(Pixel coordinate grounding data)
[Start of section]
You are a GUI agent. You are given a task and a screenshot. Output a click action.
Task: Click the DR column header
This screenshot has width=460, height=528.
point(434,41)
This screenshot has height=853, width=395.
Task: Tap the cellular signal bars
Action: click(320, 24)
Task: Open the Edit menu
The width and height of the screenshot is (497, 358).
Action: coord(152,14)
[End of section]
Print the line containing "The width and" and every line after it to the end of the records above, exactly as written, and nothing else.

YOUR RESPONSE:
The width and height of the screenshot is (497, 358).
Action: coord(152,14)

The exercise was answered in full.